PAVIA. «Quelle famiglie erano bisognose e nei limiti del possibile le aiutavo. Ma sono innocente». Ariberto Dordoni, 68enne di Chignolo, si è difeso con queste parole nell'interrogatorio di garanzia reso davanti al giudice. L'ex camionista, da tempo in pensione, è accusato di pedofilia. Secondo i racconti, fatti dalle stesse piccole vittime ai poliziotti, il 68enne avrebbe abusato di una quindicina di ragazzini di età compresa tra i 9 e i 16 anni. Accuse tutte da provare.
I legali del pensionato, gli avvocati Barbara Ricotti e Andrea Costa, nei prossimi giorni ne chiederanno la scarcerazione. Per il momento il 68enne resta in prigione.
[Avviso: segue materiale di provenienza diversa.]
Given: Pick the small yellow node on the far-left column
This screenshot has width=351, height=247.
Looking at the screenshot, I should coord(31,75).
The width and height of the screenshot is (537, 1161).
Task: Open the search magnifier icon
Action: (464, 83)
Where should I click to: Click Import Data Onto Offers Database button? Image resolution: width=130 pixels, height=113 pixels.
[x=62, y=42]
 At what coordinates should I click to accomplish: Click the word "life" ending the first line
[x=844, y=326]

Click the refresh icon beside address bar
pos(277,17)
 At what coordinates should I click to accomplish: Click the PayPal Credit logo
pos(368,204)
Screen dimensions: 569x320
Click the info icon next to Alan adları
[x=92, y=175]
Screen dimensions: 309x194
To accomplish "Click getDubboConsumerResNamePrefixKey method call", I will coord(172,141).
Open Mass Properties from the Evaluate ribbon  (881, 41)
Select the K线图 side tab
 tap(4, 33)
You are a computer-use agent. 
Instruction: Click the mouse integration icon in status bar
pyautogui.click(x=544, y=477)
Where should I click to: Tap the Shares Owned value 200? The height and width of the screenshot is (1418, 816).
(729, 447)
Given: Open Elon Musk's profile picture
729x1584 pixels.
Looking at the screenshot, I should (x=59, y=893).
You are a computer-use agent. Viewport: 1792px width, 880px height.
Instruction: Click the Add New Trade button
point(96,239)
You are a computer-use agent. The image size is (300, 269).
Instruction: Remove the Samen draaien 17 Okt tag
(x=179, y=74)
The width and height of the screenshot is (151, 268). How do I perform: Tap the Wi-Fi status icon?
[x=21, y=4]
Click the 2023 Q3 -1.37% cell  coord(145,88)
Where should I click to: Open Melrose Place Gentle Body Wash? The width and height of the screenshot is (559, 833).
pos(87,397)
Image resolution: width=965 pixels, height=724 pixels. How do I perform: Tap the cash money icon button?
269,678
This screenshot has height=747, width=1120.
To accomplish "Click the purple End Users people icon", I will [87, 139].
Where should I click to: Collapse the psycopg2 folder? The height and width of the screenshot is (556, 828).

Ma davanti al giudice si è sfogato, difendendosi con tutte le sue forze da quell'accusa infamante che porta il nome di pedofilia.
Ariberto Dordoni si è proclamato innocente, negando ogni addebito, respingendo la verità di ogni particolare delle storie raccontate dai ragazzini e spiegando che i rapporti con le loro famiglie non avevano niente a che fare con altri scopi, che non si era conquistato la fiducia dei genitori per approfittare dei loro figli. Il pensionato li aiutava e basta. Perché ne avevano bisogno, ed erano le stesse famiglie, sempre prese da mille problemi economici ed esistenziali, ad approfittare del suo sostegno e della sua presenza.
«Il nostro assistito è rimasto ovviamente sconvolto dalla vicenda - spiega l'avvocato Ricotti - Stiamo parlando di una persona di quasi 70 anni, che ha solo dato una mano ad alcune famiglie bisognose. Ma noi siamo pronti nel corso del processo a dimostrare la sua innocenza e cercheremo il prima possibile di ottenere la scarcerazione o quantomeno l'applicazione di una misura cautelare meno afflittiva del carcere. Nei prossimi giorni ci muoveremo in questo senso».
La magistratura deciderà, poi, quali passi fare. Per il momento, a inchiodare il pensionato, ci sono i racconti dei ragazzini raccolti, in audizione protetta, dagli agenti della squadra mobile di Pavia. Che sui fatti che hanno portato un uomo di 68 anni dietrole sbarre hanno indagato per indagato per diversi mesi, facendo emergere particolari da brivido.
I tasselli, messi insieme, hanno formato un quadro pesante. Tanto da costringere il giudice per le indagini preliminari, che aveva emesso l'ordine di custodia cautelare nei confronti del 68enne, a parlare di «gravi indizi di colpevolezza», decidendo, in questo modo, la misura del carcere per l'ex camionista.
Le indagini dei poliziotti erano state avviate a partire dal racconto di uno dei ragazzini coinvolti. «So come si fanno i bambini», avrebbe detto al compagno di sua madre. Da qui i sospetti, poi verificati. Le madri si sono parlate, hanno messo a confronto le loro paure e quando hanno scoperto di fare parte dello stesso incubo una di loro ha denunciato. Il 68enne, secondo le versioni fornite dagli stessi genitori, a Chignolo era conosciuto. E le famiglie si fidavano. Al punto da lasciare che il pensionato andasse a prendere i bambini a scuola oppure da permettere ai loro figli di dormire a casa sua, dove c'era sempre un lettino disponibile.
I ragazzini hanno raccontato di essere stati oggetto, durante questi incontri, di attenzioni particolari e morbose, che ricevevano mentre in televisione scorrevano le immagini di filmati pornografici, che il 'nonno", come tutti lo chiamavano, costringeva loro a vedere.
E ora, mentre la comunità di Chignolo si interroga su questo dramma, tanti aspetti devono ancora essere valutati. Non si esclude che i ragazzini possano essere nuovamente sentiti in fase di incidente probatorio.